Whatever he wouldn’t do or say, Jenny wasn’t interested. She turned on her heel and marched back into the office. Men. They were such assholes sometimes. Maybe she was better off without one. If Neil decided he wanted to run off and discover himself or go through some recovery process for being a bona fide jerk, she wouldn’t complain. At least Simon had the balls to face up to his shortcomings and do something about them.

She marched past Laurel and Ivy—who wore expressions like they’d seen the whole confrontation and would have given their firstborn to know what had been said—to flop into her desk chair. Goddammit, she should not be thinking of Simon as the better man in this scenario. He was the one who had left her, and Neil had come in to support her when she needed it. For a few weeks, at least. When had he turned into such a possessive moron? Not that Simon was any better, with his arrogance and assumptions.

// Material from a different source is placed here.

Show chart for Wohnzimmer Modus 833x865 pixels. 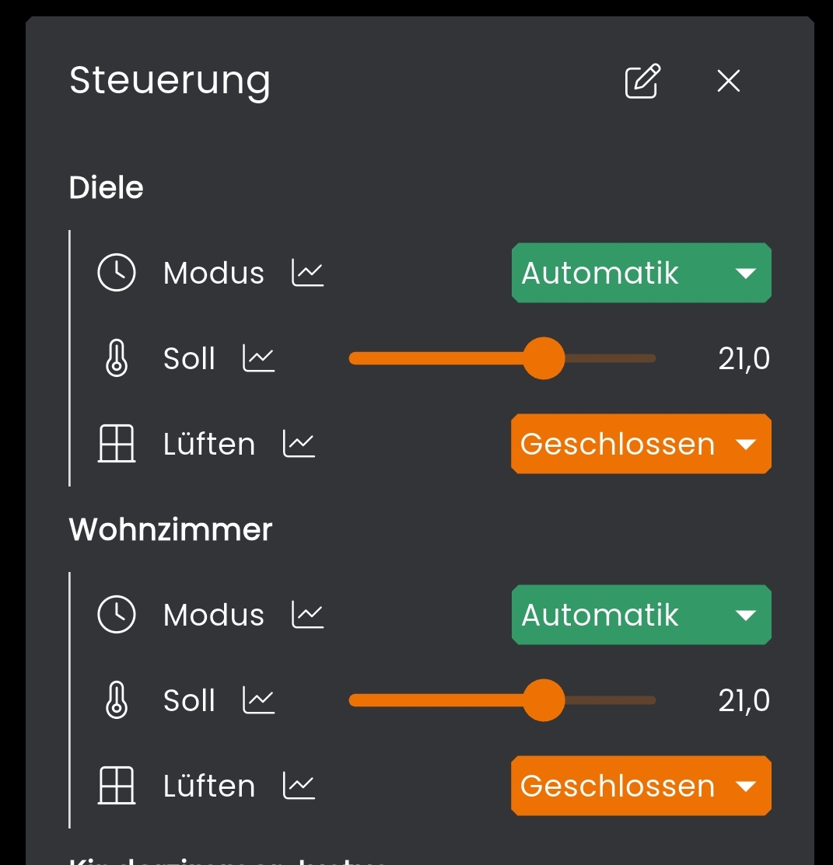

No, what she needed here was to take back her life and her pride. She’d help Simon buy a house, but that was it. If he wanted to spend time with Daniel, he could figure out another way to do it. Skype, maybe.

She was ready to pack the whole thing in and consider moving to China or someplace when a reminder popped up on her computer screen. “4:00. Meeting with SM at SDP.” Crap. She’d told Simon she would meet with him fifteen minutes from now to narrow down his list of potential homes. Well, she wasn’t going to take this whole thing lying down.

She stood, grabbing her purse and keys, determined to do her job and only her job.

“I’ve got a client meeting at four,” she told Laurel as she headed out the door. “I won’t be back in the office today.”

“Is it a meeting with Simon Mercer?” Laurel perked up.

Jenny didn’t answer her. She marched outside to her car. Neil had gone, thank God. She got in her car and turned on the engine. Her car was clean, for a change, but she would not admit that she’d cleaned it because she was going to have to drive Simon around. She would not admit that she’d do anything special for him.

By the time she drove through Summerbury and along Beach Avenue to make the turn into Sand Dollar Point, she had worked herself into a fit rather than calming down. No one was going to take advantage of her or Daniel again. Not even if they were a gorgeous celebrity. She parked and headed up to the porch, knocking on the door, then letting herself in.

“Jenny,” Simon greeted her from the living room. He lounged on the sofa, bare feet propped up on the coffee table, laptop open in his lap. “Right on time. I’ve just been going through the listings you sent me. There’s a lot of nice houses—” He stopped when she stormed into the living room. “What’s wrong?”